August 11, 2023
A view of Q2 2023 U.S. renewable energy performance
REsurety creates the State of the Renewables Market report every quarter to provide readers with data-driven insight into the value and emerging trends of renewable generation in U.S. power markets. We use our domain expertise in power markets, atmospheric science, and renewable offtake to analyze thousands of locations and summarize key findings here. All of the data behind this analysis is curated by REsurety’s team of experts and available via our software products. It includes aggregated metrics for wind and solar projects operating in the U.S. All summaries are calculated using hourly-level data, and all energy-weighted price metrics are calculated using concurrent weather-driven generation and energy price time series. Please fill out the form at the bottom of the page to access the full report, the Editor’s Note is below.
Editor’s Note:
June in Texas: High Heat, Not So High Power Prices
I recall the buzz during the summer of 2019 when power prices in ERCOT reached $9,000/MWh for a few hours and the speculation about how prices may have been lower with more solar on the grid. Fast forward to 2023. The hot topic to start the hot summer is instead how power prices may have been even higher without the observed solar generation. Solar energy’s contribution to grid resilience during this summer’s heat waves has even become mainstream news, with headlines about the absence of the power supply scares of previous summers.1
Indeed, solar capacity in ERCOT has grown over the last few years.
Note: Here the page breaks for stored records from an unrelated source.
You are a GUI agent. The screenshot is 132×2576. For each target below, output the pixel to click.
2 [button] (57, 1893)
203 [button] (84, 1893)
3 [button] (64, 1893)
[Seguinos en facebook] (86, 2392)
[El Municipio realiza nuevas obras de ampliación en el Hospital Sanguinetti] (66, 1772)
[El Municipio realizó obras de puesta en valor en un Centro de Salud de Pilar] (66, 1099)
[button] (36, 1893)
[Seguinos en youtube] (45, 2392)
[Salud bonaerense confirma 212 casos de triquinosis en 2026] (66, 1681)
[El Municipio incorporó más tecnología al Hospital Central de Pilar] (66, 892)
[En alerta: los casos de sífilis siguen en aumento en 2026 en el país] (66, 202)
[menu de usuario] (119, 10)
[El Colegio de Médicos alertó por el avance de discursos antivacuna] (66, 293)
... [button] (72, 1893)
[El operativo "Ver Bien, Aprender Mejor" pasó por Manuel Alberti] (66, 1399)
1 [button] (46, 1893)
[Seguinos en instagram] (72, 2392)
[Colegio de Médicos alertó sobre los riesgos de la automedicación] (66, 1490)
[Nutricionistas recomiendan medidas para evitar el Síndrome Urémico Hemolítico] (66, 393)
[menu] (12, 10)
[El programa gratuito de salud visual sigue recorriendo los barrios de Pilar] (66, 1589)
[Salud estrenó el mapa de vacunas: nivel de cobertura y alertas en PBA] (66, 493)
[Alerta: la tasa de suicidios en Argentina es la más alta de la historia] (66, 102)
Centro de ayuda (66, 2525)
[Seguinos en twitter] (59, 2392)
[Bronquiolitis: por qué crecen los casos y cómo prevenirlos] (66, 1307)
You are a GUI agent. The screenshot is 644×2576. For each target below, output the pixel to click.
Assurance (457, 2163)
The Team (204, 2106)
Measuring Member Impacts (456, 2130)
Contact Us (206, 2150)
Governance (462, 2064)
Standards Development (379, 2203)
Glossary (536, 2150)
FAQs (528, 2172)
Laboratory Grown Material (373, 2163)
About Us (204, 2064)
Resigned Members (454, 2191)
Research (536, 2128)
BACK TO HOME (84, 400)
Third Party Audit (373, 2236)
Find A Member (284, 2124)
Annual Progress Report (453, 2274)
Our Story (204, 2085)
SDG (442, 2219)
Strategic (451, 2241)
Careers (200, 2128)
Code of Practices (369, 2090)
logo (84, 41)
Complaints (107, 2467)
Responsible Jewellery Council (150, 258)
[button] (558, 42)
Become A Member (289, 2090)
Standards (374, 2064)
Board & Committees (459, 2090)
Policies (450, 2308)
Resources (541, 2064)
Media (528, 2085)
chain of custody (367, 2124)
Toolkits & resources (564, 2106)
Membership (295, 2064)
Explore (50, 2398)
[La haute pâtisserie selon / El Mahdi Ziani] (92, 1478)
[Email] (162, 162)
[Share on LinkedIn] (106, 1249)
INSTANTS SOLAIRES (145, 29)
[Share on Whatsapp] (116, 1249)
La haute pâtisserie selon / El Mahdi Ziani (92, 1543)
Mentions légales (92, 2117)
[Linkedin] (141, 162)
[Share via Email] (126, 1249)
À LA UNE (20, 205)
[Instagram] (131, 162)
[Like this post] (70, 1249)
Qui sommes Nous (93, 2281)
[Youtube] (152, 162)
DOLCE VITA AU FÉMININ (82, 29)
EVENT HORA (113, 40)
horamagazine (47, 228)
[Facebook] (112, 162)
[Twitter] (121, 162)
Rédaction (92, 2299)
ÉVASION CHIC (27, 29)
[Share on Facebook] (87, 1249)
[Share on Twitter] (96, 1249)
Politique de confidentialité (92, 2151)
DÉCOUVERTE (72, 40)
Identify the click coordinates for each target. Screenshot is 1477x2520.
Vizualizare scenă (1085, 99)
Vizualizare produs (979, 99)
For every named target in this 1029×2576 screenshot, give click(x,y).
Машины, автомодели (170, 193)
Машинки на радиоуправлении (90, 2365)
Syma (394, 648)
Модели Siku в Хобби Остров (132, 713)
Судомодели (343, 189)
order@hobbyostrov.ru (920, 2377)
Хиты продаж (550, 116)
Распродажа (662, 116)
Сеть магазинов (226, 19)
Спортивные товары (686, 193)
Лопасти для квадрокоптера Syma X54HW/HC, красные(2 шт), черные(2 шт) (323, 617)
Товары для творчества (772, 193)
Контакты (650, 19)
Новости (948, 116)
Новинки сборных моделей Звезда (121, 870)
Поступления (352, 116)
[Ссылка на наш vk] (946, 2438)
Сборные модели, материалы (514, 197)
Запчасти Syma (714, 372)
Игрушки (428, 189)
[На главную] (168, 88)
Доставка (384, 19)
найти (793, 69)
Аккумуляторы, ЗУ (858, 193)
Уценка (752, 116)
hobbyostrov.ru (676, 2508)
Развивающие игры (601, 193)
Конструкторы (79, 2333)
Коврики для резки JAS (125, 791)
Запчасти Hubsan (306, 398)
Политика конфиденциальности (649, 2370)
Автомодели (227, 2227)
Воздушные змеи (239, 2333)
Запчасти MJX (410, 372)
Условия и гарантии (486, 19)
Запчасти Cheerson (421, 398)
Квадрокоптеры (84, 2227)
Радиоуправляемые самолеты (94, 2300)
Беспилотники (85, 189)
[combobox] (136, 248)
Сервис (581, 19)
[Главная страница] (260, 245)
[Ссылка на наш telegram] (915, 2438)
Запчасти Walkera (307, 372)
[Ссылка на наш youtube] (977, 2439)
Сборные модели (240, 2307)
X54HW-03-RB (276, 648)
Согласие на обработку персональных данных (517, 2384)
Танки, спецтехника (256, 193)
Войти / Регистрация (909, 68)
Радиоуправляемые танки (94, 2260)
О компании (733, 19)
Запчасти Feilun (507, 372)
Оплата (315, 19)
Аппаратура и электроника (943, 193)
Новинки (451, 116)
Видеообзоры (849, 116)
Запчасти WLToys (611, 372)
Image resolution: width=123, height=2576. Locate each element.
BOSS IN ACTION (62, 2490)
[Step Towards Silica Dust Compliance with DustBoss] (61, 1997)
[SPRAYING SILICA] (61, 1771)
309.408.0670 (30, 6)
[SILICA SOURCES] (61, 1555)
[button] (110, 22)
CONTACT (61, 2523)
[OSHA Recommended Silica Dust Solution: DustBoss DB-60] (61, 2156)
Observed hourly solar generation regularly approached 13,000 MWh heading into this summer, compared to a maximum of approximately 10,000 MWh the same time last year (Figure 1). However, despite record breaking demand and a few hours of scarcity prices in June, the average monthly prices remained below the values from last summer (Figure 2). The average power price in June 2023 at ERCOT North Hub was $2 less than in June 2022 despite exceeding the monthly peak demand record by over 4,000 MW.2
REsurety estimates that the average power price in ERCOT this June would have been nearly double the observed value without the additional solar generation. We also estimate that solar resources would have captured 27 percent more of this higher average monthly price, while wind resources would have captured 14 percent less.
Continued growth in solar capacity is expected to further degrade the capture rates for solar in ERCOT, while supporting capture rates for wind and keeping average prices lower for consumers. REsurety’s Weather-Smart fundamentals power price model shows reductions in solar value as solar buildout ramps up and the highest price hours are pushed out to the early mornings and evenings. At the same time, the reduction in power prices during afternoon hours also helps to limit downside risk to wind generation value. The lowest wind capture rates tend to occur in months that experience periods of low wind resource coinciding with periods of high demand from high temperatures.
We continue to watch how solar energy resources will perform with more hot weather still to come. Regardless of how the rest of this summer turns out, the impact that increasing solar penetration is having on markets like ERCOT is already apparent, and increasingly suggests that the near future is fundamentally different from the recent past. We will keep sharing our data findings in these quarterly reports as well as trends and thought leadership on our corporate blog.
Footnotes:
- The U.S. Power Grid Withstands the Heat, So Far: Electric supplies from renewable energy, hydropower and batteries bolster vulnerable parts. The Wall Street Journal, July 23, 2023.
- Based on available peak demand records for June 2023 reported by ERCOT.